On April 14, 2022, the Centers for Medicare & Medicaid Services (CMS) issued new guidance on the Independent Dispute Resolution (IDR) process, created under the No Surprises Act (NSA) to provide a mechanism for payers and providers to resolve disputes as to appropriate payment amounts for certain out-of-network claims. In addition, the Departments of Health and Human Services, Labor and the Treasury launched two online portals– one to host the IDR process for providers and payers and one to host the patient-provider dispute resolution process for self-pay and uninsured patients.
This new guidance replaces earlier instruction from the agency on how the IDR process would operate and what the independent arbitrator was required to consider. The prior guidance was withdrawn after a successful legal challenge to the interim final rule implementing the No Surprises Act provisions on the IDR process, specifically with respect to the weight to be given to the Qualifying Payment Amount (QPA). The QPA is essentially the payer’s median contracted rate for similar services. The QPA is used to calculate patient cost sharing and must be considered by the independent arbitrator in resolving a payment dispute between a payer and an out-of-network provider.
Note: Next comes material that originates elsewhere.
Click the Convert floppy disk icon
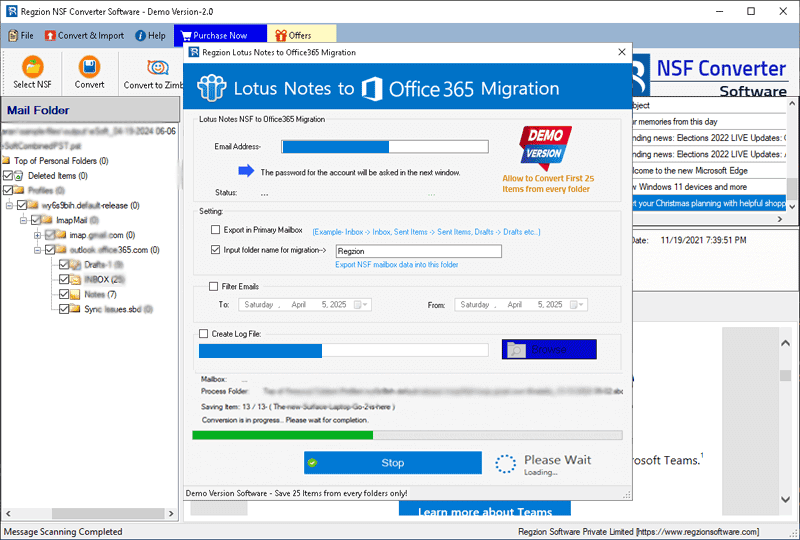 pos(90,67)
Initially, regulators directed arbitrators to use the QPA as a baseline, and when choosing between the parties’ proposed payment offers to choose the amount closest to the QPA unless one of the parties submitted credible information demonstrating that the appropriate payment amount was materially different from QPA.
The provider community took issue with this interpretation, arguing that it improperly favored payers and did not reflect the language in the statute. Groups such as the Texas Medical Association, American Hospital Association, and the American Medical Association filed suit. In late February, a federal judge in the Eastern District of Texas agreed with the challengers and vacated the sections of the agency rules related to QPA. Several other suits are pending in federal courts across the country, including one challenging regulations regarding the IDR process for out-of-network air ambulance services brought by the Association of Air Medical Services.[1]
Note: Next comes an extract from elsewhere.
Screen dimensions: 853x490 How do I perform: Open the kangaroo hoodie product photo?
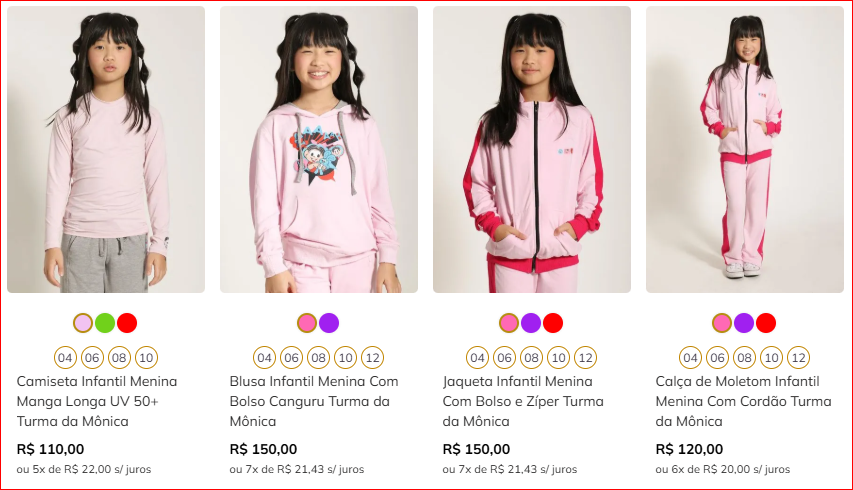319,150
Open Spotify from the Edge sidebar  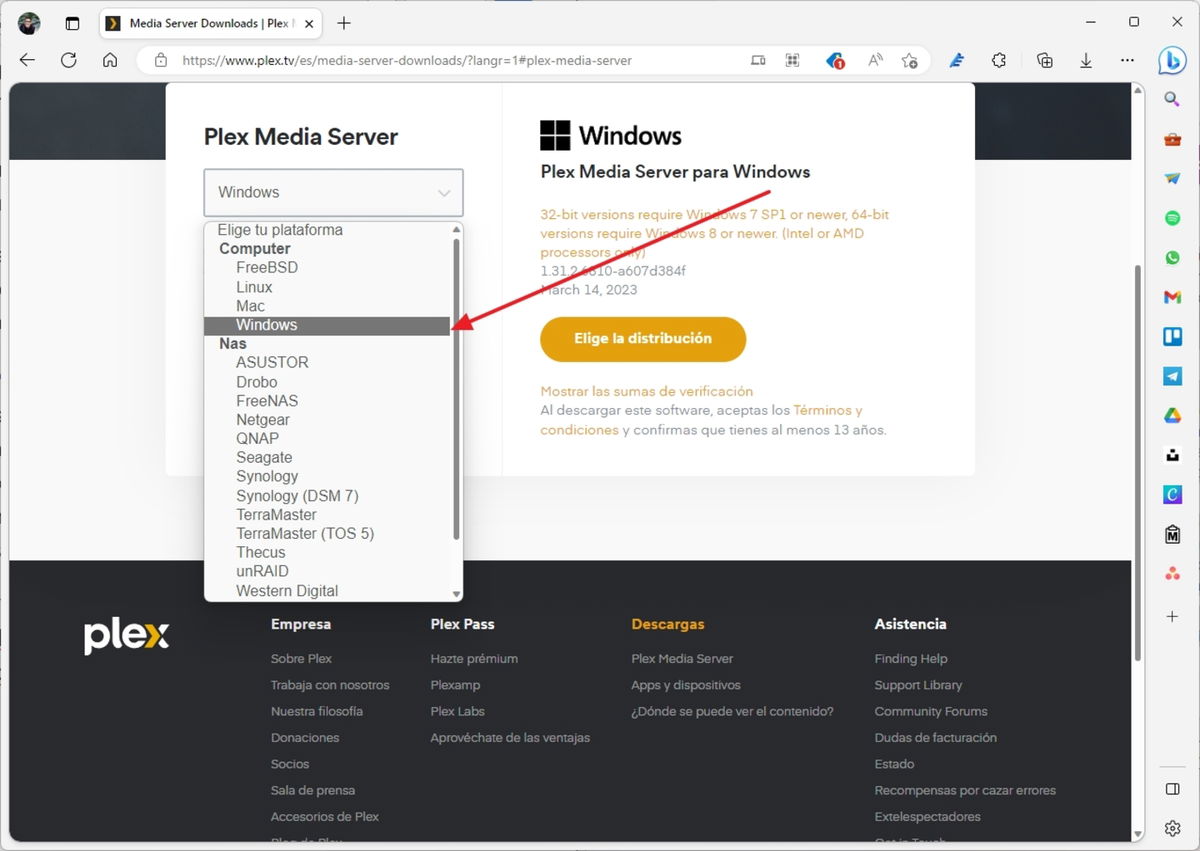point(1171,218)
The most notable difference between the prior and the new guidance is not in what was added, but what was removed—namely, the discussion of the importance of “qualifying payment amounts” (QPA). Interestingly, CMS did not remove or revise the guidance document’s direction to arbitrators to more heavily weight QPA in deciding payment disputes between payers and out-of-network providers of air ambulance services. The case challenging the related regulatory provisions on IDR for air ambulance services is still pending on a motion for summary judgment in the United States District Court for the District of Columbia.
Also of note, CMS has stated its intent to issue a revised IDR regulation by early summer. If CMS follows the same approach it used in revising the IDR guidance, the new rule may be largely the same but without the detailed provisions on the weight the arbitrator must give to QPA versus other relevant information submitted. Stay tuned.
[1] Association of Air Medical Services v. HHS; 1:21-cv-03031-RJL.